## Exercise prompt
Put the rows into a numbered list, starting at the very first line and ending at the line that contains "(x=16, y=215)". Skip blank lines and leave the pictures out.
________________
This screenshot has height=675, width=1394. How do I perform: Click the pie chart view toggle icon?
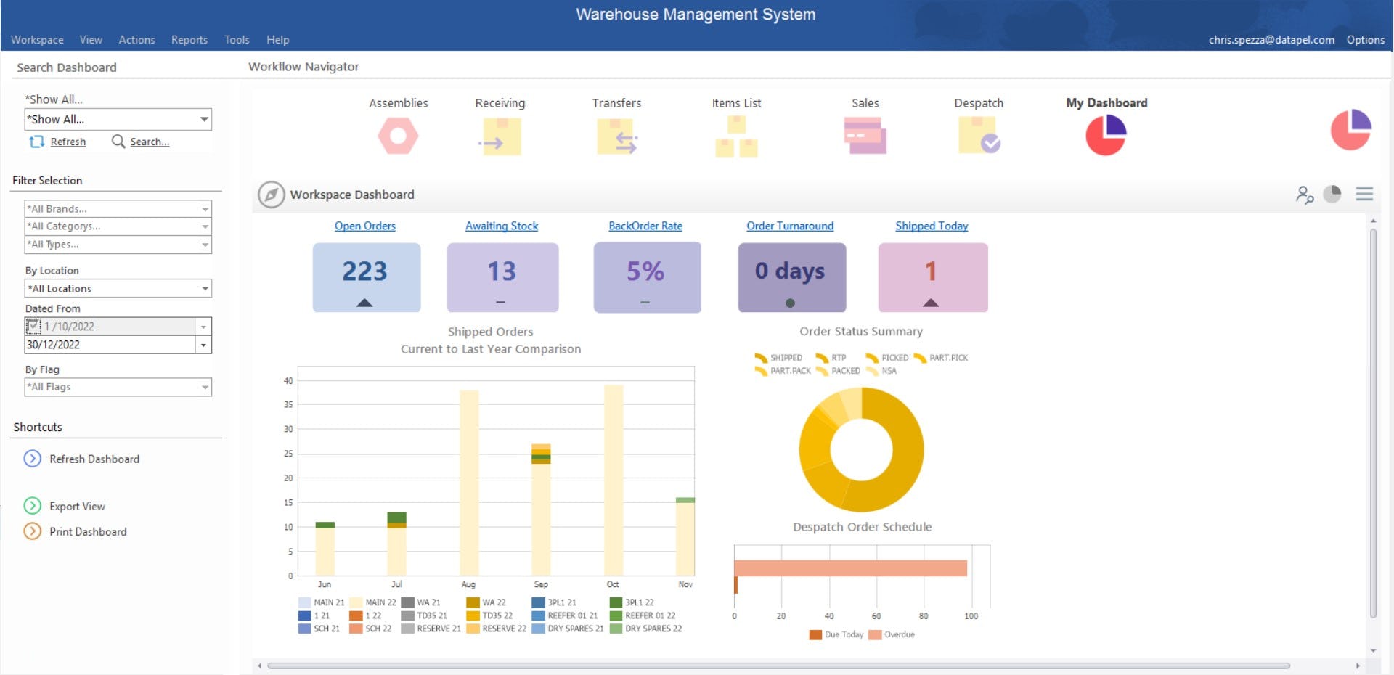coord(1333,195)
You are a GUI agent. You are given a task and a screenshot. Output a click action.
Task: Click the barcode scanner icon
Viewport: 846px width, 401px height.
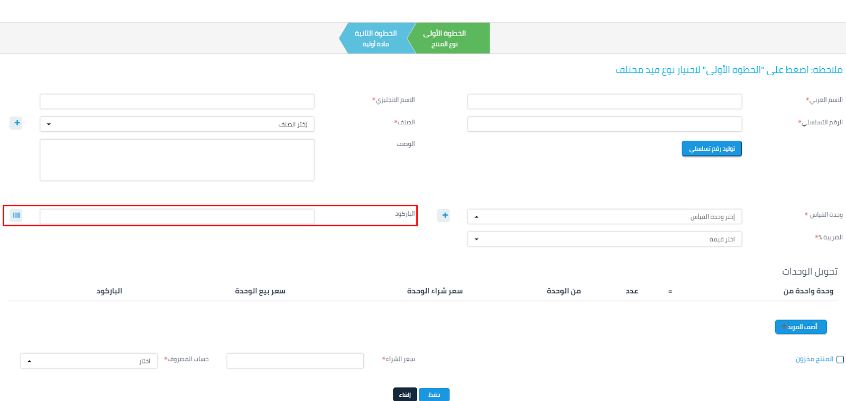(x=16, y=215)
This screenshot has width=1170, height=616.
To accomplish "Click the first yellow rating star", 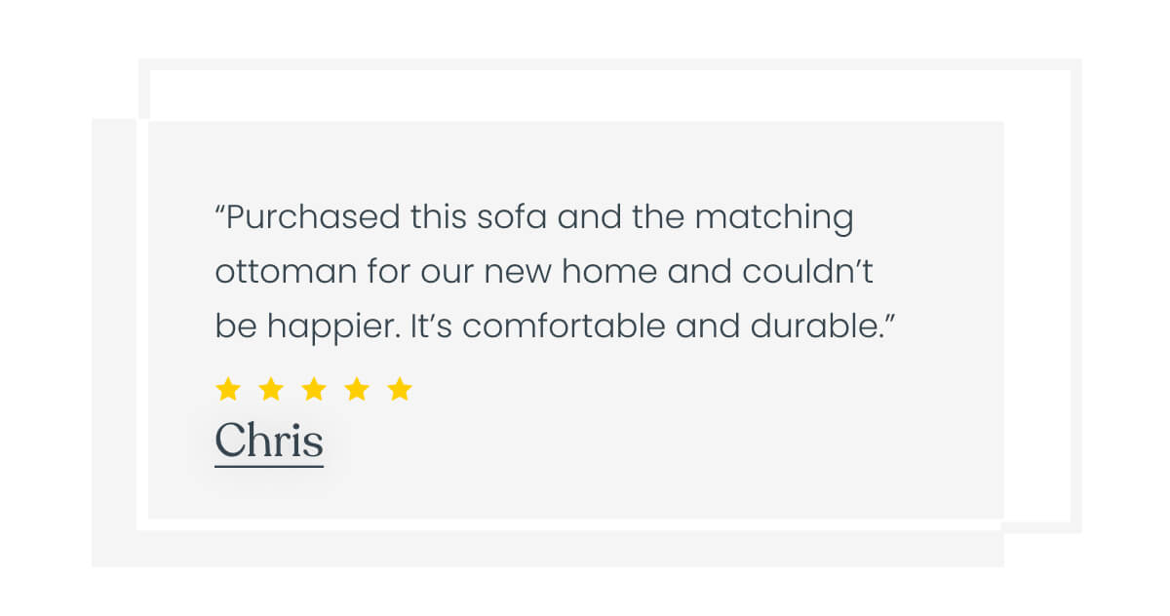I will pos(227,390).
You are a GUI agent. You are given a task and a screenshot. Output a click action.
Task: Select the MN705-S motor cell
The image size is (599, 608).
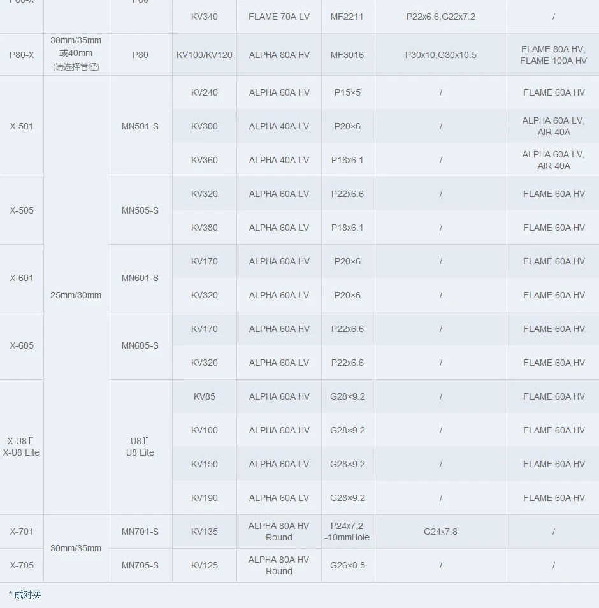[140, 565]
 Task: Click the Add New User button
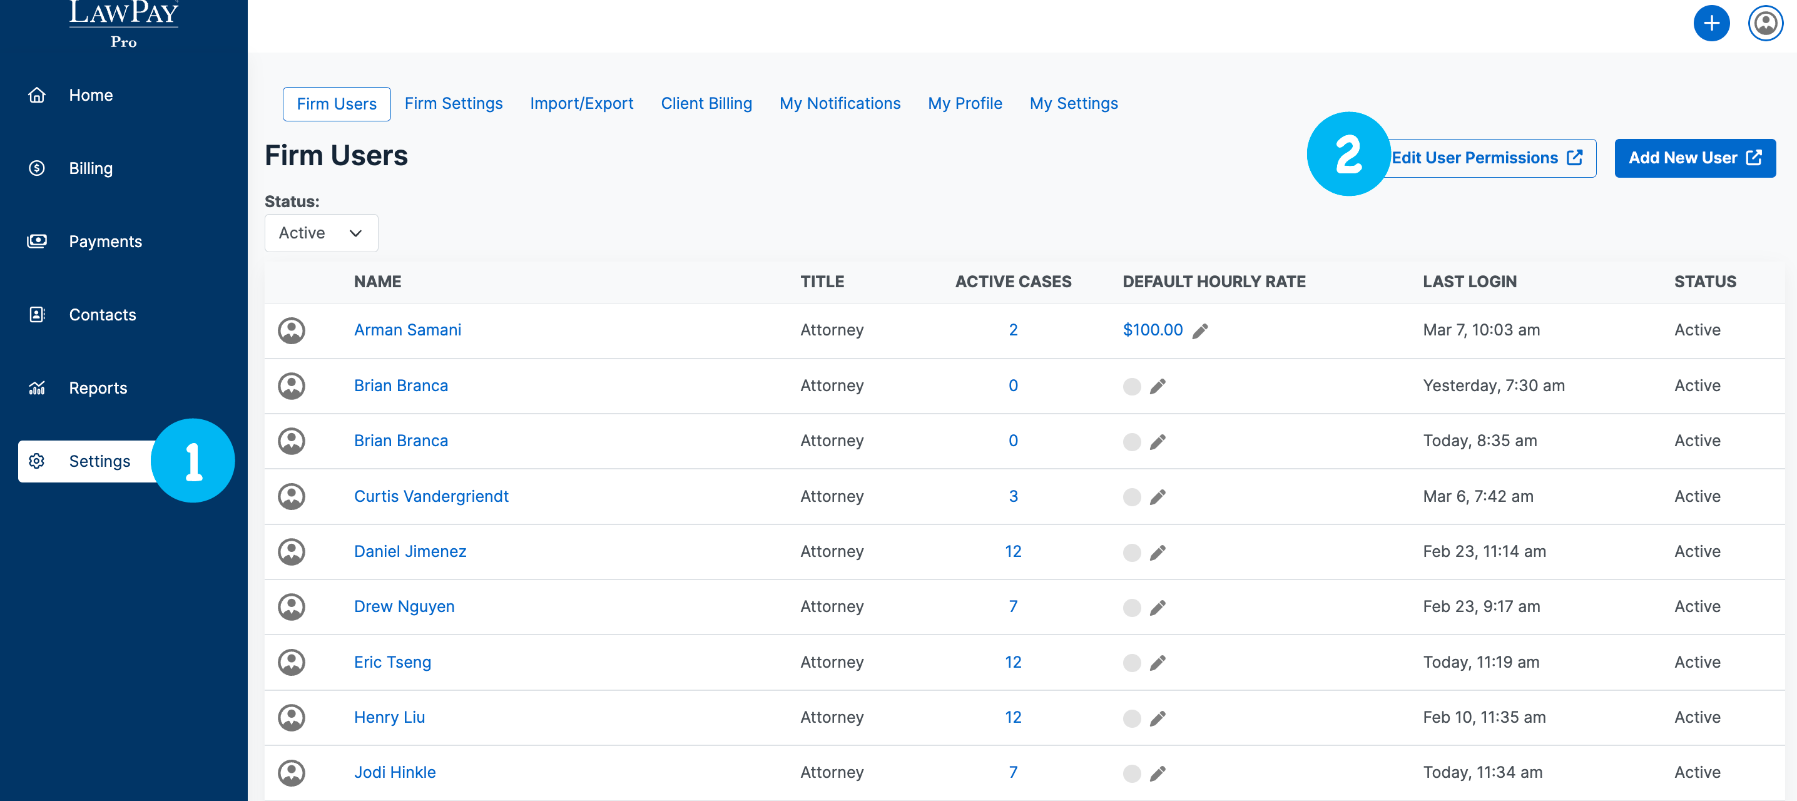pyautogui.click(x=1694, y=158)
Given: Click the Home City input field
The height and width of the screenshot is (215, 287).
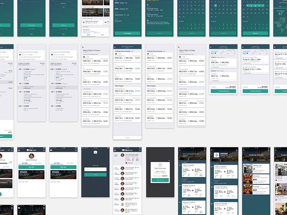Looking at the screenshot, I should [96, 169].
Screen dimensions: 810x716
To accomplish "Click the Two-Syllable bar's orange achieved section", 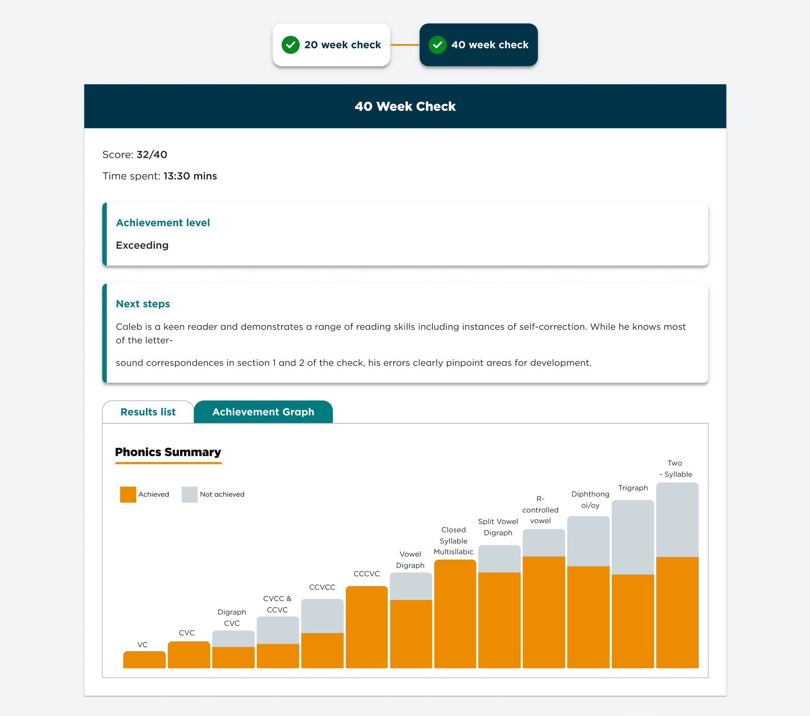I will click(677, 612).
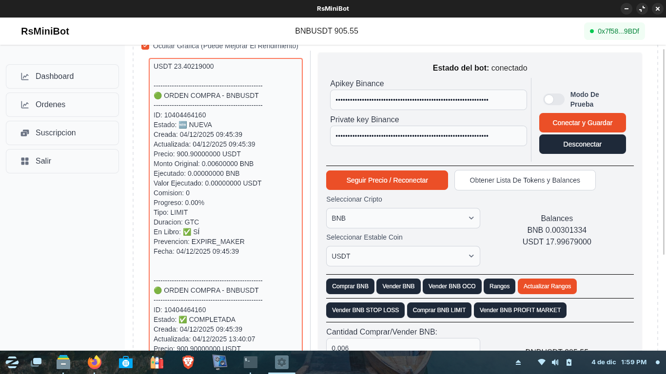Uncheck the Ocultar Grafica checkbox
The height and width of the screenshot is (374, 666).
tap(145, 46)
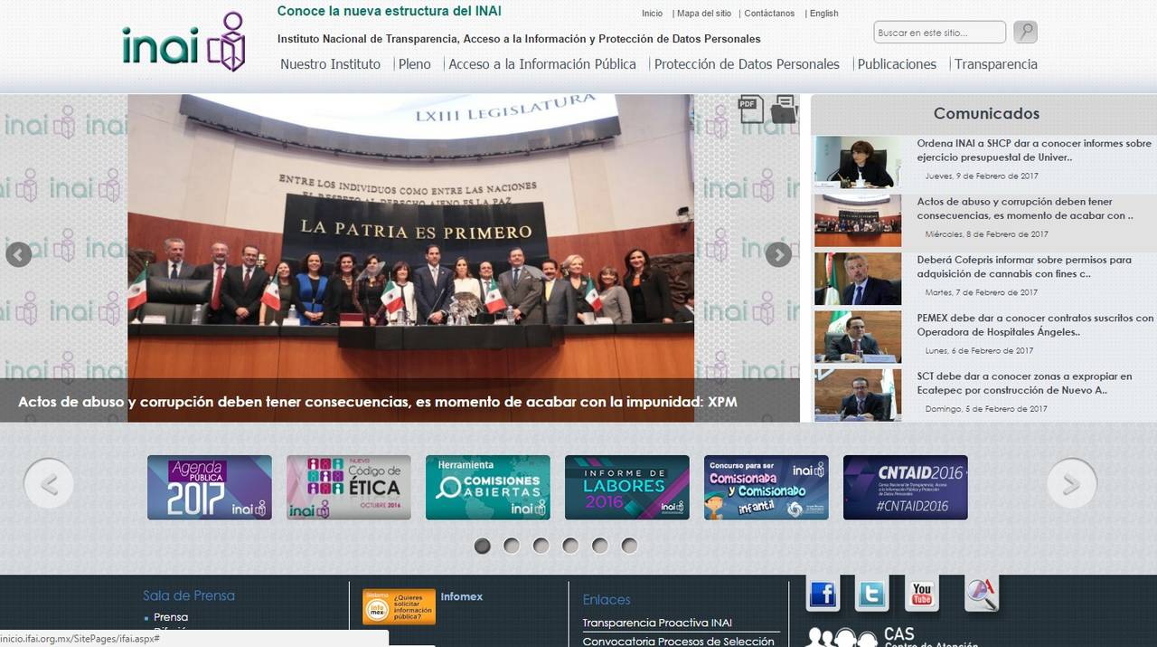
________________
## Complete response
1. This screenshot has height=675, width=1394. How do I perform: Click the pie chart view toggle icon?
2. coord(1333,195)
3. You are a GUI agent. You are given a task and a screenshot. Output a click action.
4. Task: Click the barcode scanner icon
5. Viewport: 846px width, 401px height.
6. (x=16, y=215)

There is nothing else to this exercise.